In order to more clearly illustrate the embodiments of the present invention or the technical solutions in the prior art, the drawings that are required in the embodiments or the description of the prior art will be briefly described, and it is obvious that the drawings in the following description are only some embodiments of the present invention, and other drawings may be obtained according to the structures shown in these drawings without inventive effort for a person skilled in the art.

FIG. 1 is a schematic view of a sweeping robot according to the present invention;

FIG. 2 is a split view of a part of the construction of the sweeping robot shown in FIG. 1;

FIG. 3 is a circuit diagram of a robot for sweeping floor according to the present invention, in which the height of a relevant part is measured by providing a slide rheostat;

fig. 4 is a flowchart of a method of creating a map of the sweeping robot of the present invention.

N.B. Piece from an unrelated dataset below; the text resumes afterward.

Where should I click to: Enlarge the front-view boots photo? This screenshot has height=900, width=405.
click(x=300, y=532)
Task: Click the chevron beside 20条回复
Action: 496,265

Reference numerals illustrate:

the achievement of the objects, functional features and advantages of the present invention will be further described with reference to the accompanying drawings, in conjunction with the embodiments.

Detailed Description

The following description of the embodiments of the present invention will be made clearly and fully with reference to the accompanying drawings, in which it is evident that the embodiments described are only some, but not all embodiments of the invention. All other embodiments, which can be made by those skilled in the art based on the embodiments of the invention without making any inventive effort, are intended to be within the scope of the invention. That is, it should be understood that the specific embodiments described herein are for purposes of illustration only and are not intended to limit the scope of the present invention.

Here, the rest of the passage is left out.